RubySquid · 04/11/2025 09:34

Autumn38 · 04/11/2025 09:30

My brother ‘gravitated back’ to my parents every week for a roast 😂. Now we are both married with kids we are as close as ever. Spend holidays all together, weekends, activities. Can’t imagine either of us abandoning our parents.

Now that sounds a bit insular tbh. How do your partners feel with having to spend so much time with in laws

Starlight1984 · 04/11/2025 09:37

RubySquid · 04/11/2025 09:34

Now that sounds a bit insular tbh. How do your partners feel with having to spend so much time with in laws

Well I'm not the poster you're replying to but I absolutely adore my in laws and we spend loads of time with them. I actually suggest seeing them / inviting them to stuff more than my DH does. But I don't see it as any different as spending time with my own family or good friends?! They're just people who I love and get on with and enjoy being around 😊

pokewoman · 04/11/2025 09:42

No, it doesnt happen to everyone.

Im in my 40s, have my own family and live 150 miles away from my mum (and dad). She is my best friend and I see them and speak to her as often as I can. My brothers are the same - moved away but still see them as often as possible and speak several times a week on the phone. We choose to holiday together, spend Christmases together. Both of my sister in laws are close to ther parents as well.

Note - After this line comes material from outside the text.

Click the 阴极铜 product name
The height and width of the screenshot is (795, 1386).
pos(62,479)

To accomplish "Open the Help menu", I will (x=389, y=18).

My husband, however, rarely sees or speak to his parents - and that's because they aren't very nice people

I am sorry this has happened to you but it doesnt happen to everyone

pokewoman · 04/11/2025 09:44

And also - my parents didnt prioritise extravagant holidays, never been to Disney, never had fancy birthday parties. In fact, quite the opposite. A very very normal, low income childhood.

Radiatelikethis · 04/11/2025 10:17

RubySquid · 04/11/2025 09:19

Did you read a different OP to me? She said there had not been and fall out and she hardly heard from them NOT them not wanting to be near her.

All these people saying they are talking to their mums every 5 mins, well yes you are the DDs. How many of your husbands and partners are ringing their mums daily etc? I suspect the percentage is must lower. My DDs often ring or WhatsApp with little snippets, my DS only to ask a question rather than just chat.. Maybe the OP has sons

No problem in relationship with any of them

Although to be honest although I got on very well with my mum I didn't have time to be ringing her everyday ( what we would talk about so often I don't know ) . She wasn't " discarded" merely the relationship had moved to 2 adults rather than adult/ child

My husband and his brother speak to their mum several times a week and we see them at least once. My own brother is in frequent contact with my mum and sees her often and when my grandmother was alive both my dad and his brother were very close to her. Honestly it's just stereotypical nonsense that boys and men drop their mum as soon as they grow up.

We're only hearing one side of the story here. It may be well from the OPs view point nothing has happened but her DC may well have a different view point.

ILoveHolidaysAbroad · 04/11/2025 10:17

Just catching up on comments. So to answer a few questions...they are 27 & 29 years old. I am a young Mum, I was 45/46 when they left for Uni. Son has never been back and settled in his Uni town, which is just 40 minutes away. I do go to see him when I'm not working, but I work 7 days a week usually in my own business. I maybe see him 4 times a year. He has a very busy social life. Daughter came back after Uni for a year, which was lovely. Then she moved abroad and is still abroad. Me and DH have visited twice. It's long haul and incredibly expensive, so not something we could afford every year (costs £10k each time).

OP posts:
dizzydizzydizzy · 04/11/2025 10:19

Well I see my DM regularly and my young adult DCs phone me most days.